### REQUIRED WORK
Write the next part of the results passage on the PROX1 rs340874 genotype, type 2 diabetes, and visceral fat, picking up after its final sentence.

### SUPPLIED PASSAGE
________________

Among 945 subjects enrolled in our study, 67 cases of type 2 diabetes mellitus have been diagnosed based on fasting glycemia ≥126 mg/dl or 2 h glycemia ≥200 mg/dl at OGTT. In 646 participants, fasting and glucose levels during the OGTT were normal. There was a significant difference (p = 0.039) in distribution of the studied PROX1 C allele (χ 2 = 4.26) between the subjects with normal glucose levels and those with type 2 diabetes mellitus—48.8 versus 58.2 %, respectively. Moreover, in the logistic regression model, the PROX1 CC genotype was associated with type 2 diabetes mellitus risk [OR 2.8 (1.1–8.7), p = 0.044] when adjusted for age, sex, BMI, HOMA-IR and VAT/SAT ratio (recessive model).

Demographic, anthropometric and laboratory data at fasting state by the rs340874 PROX1 genotypes are presented in Table 1. The PROX1 CC genotype carriers were more likely to have increased visceral fat tissue content (CC vs. CT vs. TT: 114.4 vs. 96.1 vs. 94.0 cm3, respectively, p = 0.019). When the multivariate generalized linear model was used, the PROX1 CC genotype was associated with VAT/SAT ratio [OR 1.5 (1.01–2.3), p = 0.041] adjusted for age, gender, BMI, fasting insulin, diet and/or treatment of obesity. However, HOMA-IR was not associated with the PROX1 CC genotype (data not shown) in similar GLM model.

Table 1.

Association of rs340874 PROX1 genotypes with demographic, anthropometric, behavioral (food intake and physical activity) data and laboratory measurements at fasting state

Parameter CC CT TT
N 246 442 257
Age (years) 42.6 ± 0.9 39.3 ± 0.7 40.0 ± 0.9
Gender (% male) 48.8 48.9 55.6
BMI 29.0 ± 0.5 28.0 ± 0.3 28.1 ± 0.4
WHR 0.93 ± 0.005 0.93 ± 0.004 0.93 ± 0.005
Fat content (%) 30.7 ± 0.8 29.1 ± 0.6 28.5 ± 0.8
VAT (cm3)* 114.4 ± 6.8 96.1 ± 4.0 94.1 ± 5.4
VAT/SAT 0.70 ± 0.04 0.63 ± 0.02 0.62 ± 0.03
Insulin fasting (IU/ml) 13.8 ± 1.0 12.5 ± 0.5 12.5 ± 0.7
Fasting glucose (mg/dl) 98.5 ± 0.7 96.5 ± 1.6 95.3 ± 1.0
HOMA-B 163.0 ± 13.3 163.9 ± 8.5 149.3 ± 16.3
HOMA-IR 3.4 ± 0.3 3.1 ± 0.1 3.1 ± 0.2
Total energy intake (kcal/day) 1,736 ± 54 1,846 ± 51 2,053 ± 67
Carbohydrate intake (g/day) 223 ± 6 232 ± 6 262 ± 9
Protein intake (g/day) 80 ± 2§ 85 ± 2 94 ± 3
Fat intake (g/day) 61 ± 3 66 ± 3 70 ± 3
Food energy density 0.86 ± 0.03 0.87 ± 0.02 0.89 ± 0.03
Physical activity (MET) 10,056 ± 562 9,616 ± 394 10,422 ± 568

Values are mean ± SE, unless otherwise indicated

Significant p values are presented: * p < 0.02,  p < 0.001,  p < 0.002, § p < 0.01

The association of rs340874 PROX1 genotypes with total energy intake, macronutrient content based on 3 days nutritional self-reports and physical activity is presented in Table 1. Carriers of PROX1 two C alleles presented significantly lower total energy, carbohydrate and protein daily intake. There was also a trend for lower daily fat intake (p = 0.15). These differences were still observed when the analyses had been repeated in subjects who did not declare any dietary restrictions (data not shown). There were no differences in physical activity related to PROX1 genotypes in the studied population.

________________

### DATA SUPPLIED
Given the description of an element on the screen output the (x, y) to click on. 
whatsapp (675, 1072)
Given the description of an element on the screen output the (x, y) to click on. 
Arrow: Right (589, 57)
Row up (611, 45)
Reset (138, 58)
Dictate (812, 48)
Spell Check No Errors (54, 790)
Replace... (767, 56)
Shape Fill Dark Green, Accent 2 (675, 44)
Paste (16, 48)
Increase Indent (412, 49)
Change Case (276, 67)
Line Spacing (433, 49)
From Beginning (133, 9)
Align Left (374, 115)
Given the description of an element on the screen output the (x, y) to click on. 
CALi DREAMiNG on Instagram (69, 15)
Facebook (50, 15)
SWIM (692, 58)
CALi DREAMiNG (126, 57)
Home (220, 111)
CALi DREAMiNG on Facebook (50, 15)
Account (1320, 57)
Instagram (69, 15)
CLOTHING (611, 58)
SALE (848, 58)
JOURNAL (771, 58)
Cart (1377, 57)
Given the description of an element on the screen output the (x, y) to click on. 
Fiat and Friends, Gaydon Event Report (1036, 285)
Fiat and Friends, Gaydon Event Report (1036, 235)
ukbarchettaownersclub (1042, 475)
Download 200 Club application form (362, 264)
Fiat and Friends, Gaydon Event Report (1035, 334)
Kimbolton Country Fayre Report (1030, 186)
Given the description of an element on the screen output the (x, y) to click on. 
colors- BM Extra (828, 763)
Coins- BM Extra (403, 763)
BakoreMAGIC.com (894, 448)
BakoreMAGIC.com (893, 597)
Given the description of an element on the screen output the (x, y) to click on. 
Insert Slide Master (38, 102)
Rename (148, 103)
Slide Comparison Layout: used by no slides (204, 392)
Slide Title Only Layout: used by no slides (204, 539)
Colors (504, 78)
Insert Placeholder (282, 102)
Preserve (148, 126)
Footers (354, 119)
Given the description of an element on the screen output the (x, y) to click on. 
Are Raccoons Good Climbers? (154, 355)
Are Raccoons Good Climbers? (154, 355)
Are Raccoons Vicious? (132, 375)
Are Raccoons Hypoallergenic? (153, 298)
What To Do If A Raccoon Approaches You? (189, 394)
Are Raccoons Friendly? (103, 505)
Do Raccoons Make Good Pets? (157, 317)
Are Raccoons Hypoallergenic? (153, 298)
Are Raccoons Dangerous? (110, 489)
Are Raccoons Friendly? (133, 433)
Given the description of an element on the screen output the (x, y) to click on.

________________

### ANSWER SPACE
Glucose and insulin levels during the OGTT by PROX1 rs340874 genotypes are presented in Table 2. Since the results of the OGTT test for diagnosis of type 2 diabetes mellitus are reliable when the test is done in subjects without calories restriction and without any concomitant illnesses and/or treatment, which might affect the results, such as clinically significant endocrine, renal, hepatic and gastrointestinal disorders, subjects who did not fulfill the above criteria were not included in further analysis. In the remaining 734 participants, we observed significantly higher glucose levels for the PROX1 CC genotypes in comparison with subjects with CT or TT variants at 30 min (p < 0.05), 60 min (p = 0.023) and 120 min (p < 0.05) of the OGTT (Table 2).

Table 2.

Glucose and insulin levels during the OGTT by rs340874 PROX1 genotypes

Parameter CC CT TT
Glycemia (mg/dl)
 N 179 343 212
 0 min 98 ± 2.0 96 ± 1.1 95 ± 1.3
 30 min* 152 ± 4.7 140 ± 2.0 141 ± 2.5
 60 min 132 ± 4.1 122 ± 2.7 123 ± .2
 120 min* 102 ± 3.4 95 ± 2.0 93 ± 2.1
Insulin (IU/ml)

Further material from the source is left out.